** Trecho do documento **
--- --- ---
O significado de um homem
para uma mulher -e vice-versa- ocupa boa parte da trama,
na qual Jaoui revê suas ideias
sobre o feminismo e também
sobre a discriminação.
"A França não se dá conta de
seus traços colonialistas", diz
ela, que é de origem tunisiana.
No filme, Jaoui vive Agathe,
uma escritora prestes a assumir um cargo político, amparada num sistema de cotas para
representação das minorias.
Por conta da carreira, ela, que
é solteira e sem filhos, retorna à
sua cidade-natal e ao convívio
com a irmã, uma mulher frágil e
emocionalmente dependente
do marido, a quem já não ama.
Entre as duas, está a figura ao
mesmo tempo incômoda e afetiva da empregada de origem
argelina, que as acompanha
desde que eram crianças. Nesta
altura da história, o filho da empregada, nascido na França,
tenta produzir um documentário sobre a "exitosa" Agathe.
Jaoui não quis "falar frontalmente do racismo", por julgá-lo
demasiadamente violento, e
procurou abordar o feminismo
"invocando todos os clichês,
mas tentando ir além deles",
conforme disse à Folha, em entrevista neste mês, em SP.
Convicta de que "se não reconhecermos o erro, o outro
não pode avançar", a diretora e
roteirista deu aos personagens
o traço de "vítimas obcecadas".
Agathe tem a obsessão de defender as mulheres do domínio
masculino. Jaoui emprestou à
personagem "formas disfarçadas de misoginia e machismo"
--- --- ---
** Tarefa proposta A **
Segundo a matéria sobre o filme de Jaoui, por que a diretora evitou falar frontalmente do racismo? Responda em uma a três frases.
** Tarefa proposta B **
Dê sequência à matéria sobre o filme de Jaoui a partir do ponto em que o trecho termina.

** Itens fornecidos **
--- --- ---
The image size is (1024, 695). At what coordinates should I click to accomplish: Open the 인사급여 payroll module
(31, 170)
--- --- ---
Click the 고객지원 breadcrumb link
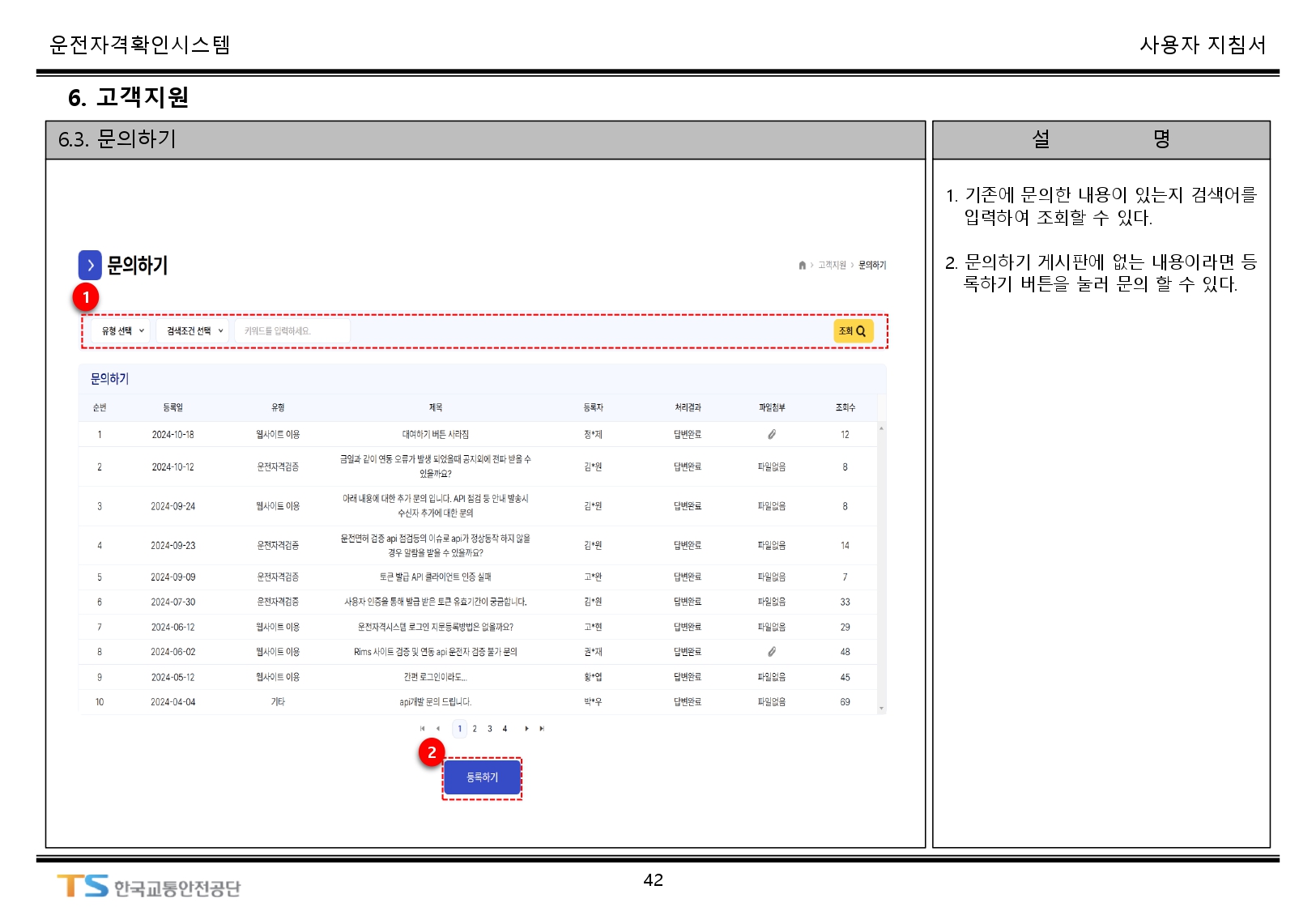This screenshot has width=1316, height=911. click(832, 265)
--- --- ---
** Resposta escrita A **
Jaoui evitou falar frontalmente do racismo porque o julgava demasiadamente violento.

** Resposta escrita B **
que descobriu nela mesma, enquanto refletia sobre o significado do feminismo hoje.
Exemplos: "Eu me sinto mal
se não cozinho para a família. E
ficava pouco à vontade enquanto não tive filhos [ela adotou duas crianças no Brasil]".
Essa "culpabilidade que tinha por ser mulher" levou a diretora a observar o comportamento de seus amigos e a concluir: "Há uma liberação dos
homens que não foi feita. Eles
devem continuar a parecer super-heróis, mas não têm mais
as vantagens de antes", afirma.
Embora trate de "vítimas obcecadas" e de questões duras
como a discriminação e os conflitos de gênero, "Enquanto o
Sol Não Vem" tem um desfecho que não tende ao desastre,
assim como os filmes anteriores de Jaoui ("O Gosto dos Outros", "Questão de Imagem").
Referindo-se a ela e ao corroteirista, o ator Jean-Pierre Bacri, que interpreta um jornalista fracassado na profissão e no
amor em "Enquanto o Sol Não
Vem", a cineasta diz: "Somos
pessimistas/otimistas".
A escolha do final-quase-feliz, diz ela, tem a ver com a admiração ressentida que nutre
pela obra do escritor francês
Guy de Maupassant (1850-1893). "Adoro Maupassant.
Mas diria que ele é sádico. Tudo [em sua obra] termina tão
mal! Não quero impor ao meu
público esse tipo de sadismo".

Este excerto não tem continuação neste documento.